Received Date: 27 February 2024
Revised Date: 6 June 2024
Accepted Date: 14 June 2024
Available Online: 15 June 2024

Figures(6)

Tuning the nanozyme′s activity and specificity is very crucial for developing highly sensitive sensors for various applications. Herein, selenium-doped porous N-doped carbon skeletons (Se/NC) nanozymes with highly specific peroxidase-like activity were synthesized by a MOF-pyrolysis-doping protocol. Se doping adjusted the electronic structure of NC by introducing more vacancies, defective carbon and graphitic N, and endowed the resultant Se/NC enhanced charge transfer and substrate affinity.
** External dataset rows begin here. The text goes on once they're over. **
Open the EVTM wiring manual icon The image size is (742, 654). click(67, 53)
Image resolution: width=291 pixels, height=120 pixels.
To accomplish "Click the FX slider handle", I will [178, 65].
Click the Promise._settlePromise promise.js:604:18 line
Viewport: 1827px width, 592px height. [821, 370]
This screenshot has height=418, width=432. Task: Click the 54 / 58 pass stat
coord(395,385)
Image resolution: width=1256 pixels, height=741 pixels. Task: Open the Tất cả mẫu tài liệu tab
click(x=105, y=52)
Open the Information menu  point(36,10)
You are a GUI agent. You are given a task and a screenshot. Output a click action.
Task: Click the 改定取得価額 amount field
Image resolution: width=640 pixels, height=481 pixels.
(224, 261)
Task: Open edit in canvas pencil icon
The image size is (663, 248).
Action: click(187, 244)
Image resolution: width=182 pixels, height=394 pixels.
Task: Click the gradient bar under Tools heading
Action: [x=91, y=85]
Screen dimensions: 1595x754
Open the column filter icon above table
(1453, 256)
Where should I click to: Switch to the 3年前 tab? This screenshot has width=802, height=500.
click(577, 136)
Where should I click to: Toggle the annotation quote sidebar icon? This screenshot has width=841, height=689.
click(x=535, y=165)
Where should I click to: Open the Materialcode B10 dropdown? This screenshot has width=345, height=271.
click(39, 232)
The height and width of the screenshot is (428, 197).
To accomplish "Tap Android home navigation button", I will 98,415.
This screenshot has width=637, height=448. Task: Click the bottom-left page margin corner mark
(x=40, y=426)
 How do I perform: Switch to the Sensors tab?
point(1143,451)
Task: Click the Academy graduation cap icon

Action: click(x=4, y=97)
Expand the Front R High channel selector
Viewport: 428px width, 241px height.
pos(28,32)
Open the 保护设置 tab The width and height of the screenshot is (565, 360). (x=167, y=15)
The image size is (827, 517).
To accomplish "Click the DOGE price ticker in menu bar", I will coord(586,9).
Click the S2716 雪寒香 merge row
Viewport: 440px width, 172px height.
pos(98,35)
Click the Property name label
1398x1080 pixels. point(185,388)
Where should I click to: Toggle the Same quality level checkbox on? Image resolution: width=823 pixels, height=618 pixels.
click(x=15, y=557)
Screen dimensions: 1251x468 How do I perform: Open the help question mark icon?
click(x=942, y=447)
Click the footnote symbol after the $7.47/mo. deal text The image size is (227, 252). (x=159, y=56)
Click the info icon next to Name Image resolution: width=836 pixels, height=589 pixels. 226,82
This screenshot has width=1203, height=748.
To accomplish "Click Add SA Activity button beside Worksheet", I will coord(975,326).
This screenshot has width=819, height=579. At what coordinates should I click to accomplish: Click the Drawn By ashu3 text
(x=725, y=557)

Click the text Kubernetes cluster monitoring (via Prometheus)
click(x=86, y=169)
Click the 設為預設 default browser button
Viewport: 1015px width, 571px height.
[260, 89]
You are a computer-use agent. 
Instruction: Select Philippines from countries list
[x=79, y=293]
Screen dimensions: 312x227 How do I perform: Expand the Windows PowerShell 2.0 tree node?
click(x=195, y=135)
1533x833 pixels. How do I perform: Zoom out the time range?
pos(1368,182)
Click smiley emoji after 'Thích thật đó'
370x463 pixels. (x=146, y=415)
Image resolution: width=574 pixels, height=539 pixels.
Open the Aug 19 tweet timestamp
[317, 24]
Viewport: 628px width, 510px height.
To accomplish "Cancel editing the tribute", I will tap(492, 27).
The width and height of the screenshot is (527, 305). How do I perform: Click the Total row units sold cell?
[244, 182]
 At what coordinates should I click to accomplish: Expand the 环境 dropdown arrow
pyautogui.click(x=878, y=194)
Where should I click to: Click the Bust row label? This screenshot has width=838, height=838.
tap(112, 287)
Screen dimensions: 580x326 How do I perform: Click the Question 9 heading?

The Se/NC exhibited specific peroxidase-mimicking activity and could catalyze 3,3′,5,5′-tetramethylbenzidine oxidation by H₂O₂. Density functional theory (DFT) calculations and experimental trials indicated that both Se=O and C–Se–C species were the main active sites of Se/NC. The C–Se–C bond is the main catalytic active site endowing Se/NC with the property of nanozyme, while the Se=O bond effectively enhances its affinity to H₂O₂ and accelerate H₂O₂ dissociation. The Se/NC showed an approximately 185-fold increase in peroxidase-like activity compared to NC. Based on the inhibition of the peroxidase-like activity of Se/NC by methimazole, a colorimetric sensor was developed to achieve its sensitive detection with 2 nmol/L of limit of detection. It was successfully used for detecting methimazole in real samples. Current Se doping strategy simplifies the fabrication process of high performance specific nanozyme and promises great potential for environmental analysis.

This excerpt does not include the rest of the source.